## Exercise prompt
Review the listing and copy each line that holds the word "height".

## Dataset entries
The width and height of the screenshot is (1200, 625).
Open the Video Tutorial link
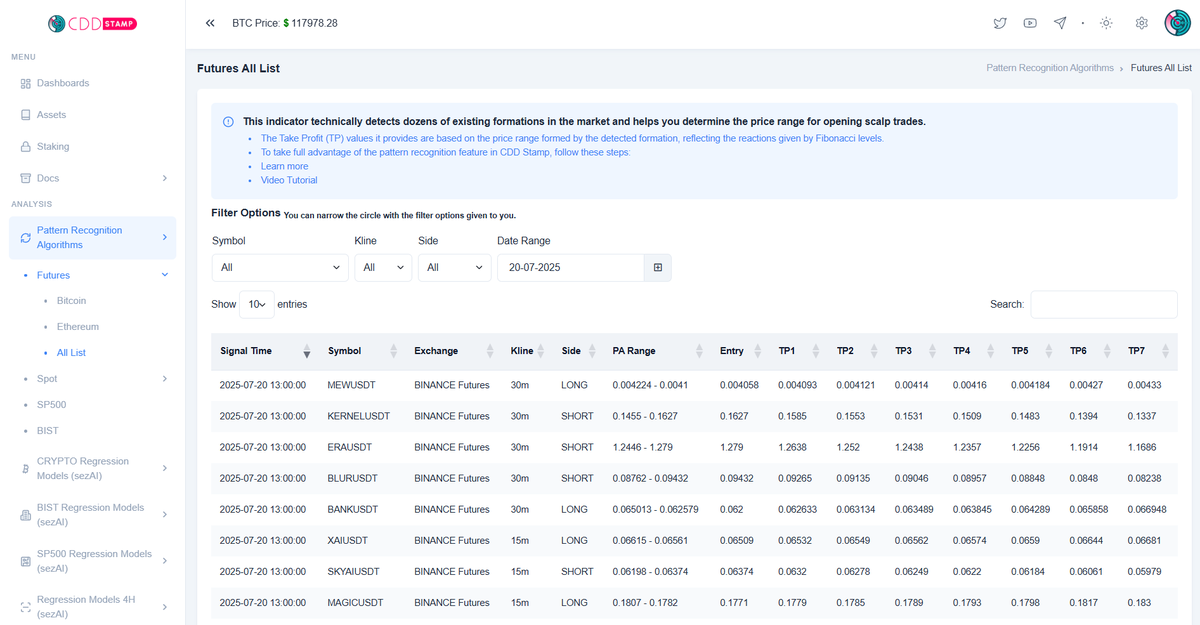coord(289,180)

---

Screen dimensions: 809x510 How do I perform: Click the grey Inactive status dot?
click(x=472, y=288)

--

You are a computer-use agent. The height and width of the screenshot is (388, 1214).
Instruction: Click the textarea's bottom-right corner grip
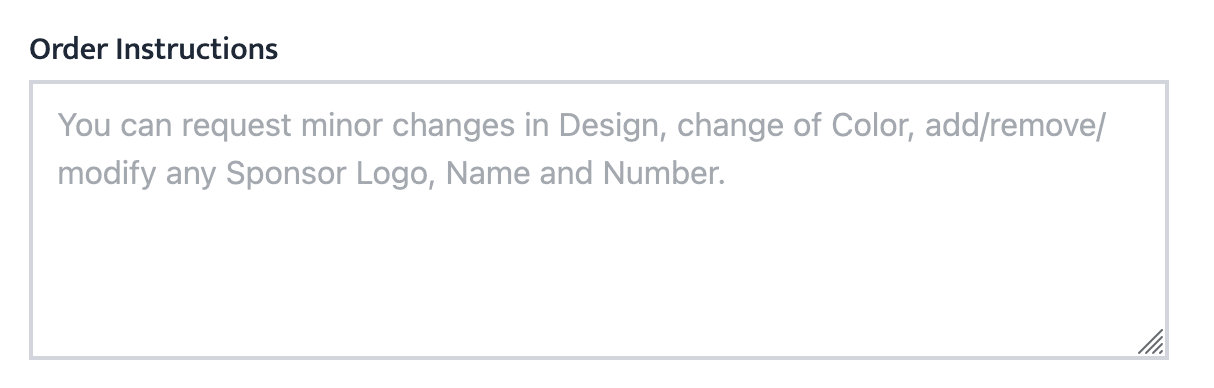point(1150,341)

## Expected answer
The width and height of the screenshot is (1200, 625).
You are a computer-use agent. The height and width of the screenshot is (388, 1214).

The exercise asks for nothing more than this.